• _Task goal_
Would you return the complete listing below word for word?

• _Records for this exercise_

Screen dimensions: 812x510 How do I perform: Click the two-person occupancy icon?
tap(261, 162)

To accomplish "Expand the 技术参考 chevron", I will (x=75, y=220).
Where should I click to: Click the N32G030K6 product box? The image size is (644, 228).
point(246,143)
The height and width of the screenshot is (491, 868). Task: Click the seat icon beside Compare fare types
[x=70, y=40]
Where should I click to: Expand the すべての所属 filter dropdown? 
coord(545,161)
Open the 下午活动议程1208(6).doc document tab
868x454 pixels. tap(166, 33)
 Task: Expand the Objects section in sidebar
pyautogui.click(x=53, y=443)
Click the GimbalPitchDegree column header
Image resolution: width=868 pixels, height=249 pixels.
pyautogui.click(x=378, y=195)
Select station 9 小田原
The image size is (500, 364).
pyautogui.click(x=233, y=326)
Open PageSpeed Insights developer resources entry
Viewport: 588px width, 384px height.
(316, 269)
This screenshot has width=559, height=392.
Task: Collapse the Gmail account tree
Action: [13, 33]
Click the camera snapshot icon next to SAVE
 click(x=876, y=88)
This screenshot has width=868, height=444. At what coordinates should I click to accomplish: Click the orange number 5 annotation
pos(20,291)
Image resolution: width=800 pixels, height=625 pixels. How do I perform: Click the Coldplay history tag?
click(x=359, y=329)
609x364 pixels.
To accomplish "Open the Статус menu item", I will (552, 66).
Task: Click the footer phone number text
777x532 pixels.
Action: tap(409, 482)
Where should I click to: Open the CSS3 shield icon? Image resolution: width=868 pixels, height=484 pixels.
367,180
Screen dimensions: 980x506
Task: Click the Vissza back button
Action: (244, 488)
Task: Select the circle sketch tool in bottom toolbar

• _Answer to this problem_
Screen dimensions: 812x510 How do I perform: Click the two-person occupancy icon?
tap(261, 162)

To accomplish "Expand the 技术参考 chevron", I will (x=75, y=220).
Where should I click to: Click the N32G030K6 product box? The image size is (644, 228).
point(246,143)
The height and width of the screenshot is (491, 868). Task: Click the seat icon beside Compare fare types
[x=70, y=40]
Where should I click to: Expand the すべての所属 filter dropdown? 
coord(545,161)
Open the 下午活动议程1208(6).doc document tab
868x454 pixels. tap(166, 33)
 Task: Expand the Objects section in sidebar
pyautogui.click(x=53, y=443)
Click the GimbalPitchDegree column header
Image resolution: width=868 pixels, height=249 pixels.
pyautogui.click(x=378, y=195)
Select station 9 小田原
The image size is (500, 364).
pyautogui.click(x=233, y=326)
Open PageSpeed Insights developer resources entry
Viewport: 588px width, 384px height.
(316, 269)
This screenshot has width=559, height=392.
Task: Collapse the Gmail account tree
Action: [13, 33]
Click the camera snapshot icon next to SAVE
 click(x=876, y=88)
This screenshot has width=868, height=444. At what coordinates should I click to accomplish: Click the orange number 5 annotation
pos(20,291)
Image resolution: width=800 pixels, height=625 pixels. How do I perform: Click the Coldplay history tag?
click(x=359, y=329)
609x364 pixels.
To accomplish "Open the Статус menu item", I will (552, 66).
Task: Click the footer phone number text
777x532 pixels.
Action: tap(409, 482)
Where should I click to: Open the CSS3 shield icon? Image resolution: width=868 pixels, height=484 pixels.
367,180
Screen dimensions: 980x506
Task: Click the Vissza back button
Action: (244, 488)
Task: Select the circle sketch tool in bottom toolbar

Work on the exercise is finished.